For nerve-related causes like diabetes or surgery, medications that stimulate the bladder neck muscle to tighten can sometimes help. These drugs work by activating the same type of nerve receptors that normally trigger the muscle to close. Results vary, and the American Urological Association notes that the evidence isn’t strong enough to predict how well they’ll work for any individual. They tend to be more effective in milder cases where some nerve function is preserved.
When surgery has physically altered the bladder neck, medication is less likely to help because the issue is structural rather than neurological.
Fertility With Retrograde Ejaculation
Retrograde ejaculation doesn’t destroy sperm. It redirects it. The challenge is that urine is acidic and concentrated, both of which are toxic to sperm. Fertility specialists address this by preparing the bladder environment before sperm collection.
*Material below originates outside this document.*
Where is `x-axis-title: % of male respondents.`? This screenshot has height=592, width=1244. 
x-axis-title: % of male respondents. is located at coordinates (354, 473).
You may be asked to increase fluid intake and take an alkalizing agent like sodium bicarbonate (baking soda) or a prescription alternative to raise the pH and dilute the urine. In some cases, a catheter is used to wash the bladder with a sperm-friendly solution before ejaculation. After you ejaculate, the urine containing the sperm is collected, processed in a centrifuge to separate the sperm from the fluid, and then resuspended in a nutrient medium.
The recovered sperm can be used for intrauterine insemination (IUI) or in vitro fertilization (IVF), depending on the sperm quality and count. Several established retrieval techniques exist, and fertility clinics routinely work with men who have this condition. Retrograde ejaculation is considered one of the more treatable causes of male infertility because the sperm themselves are typically healthy.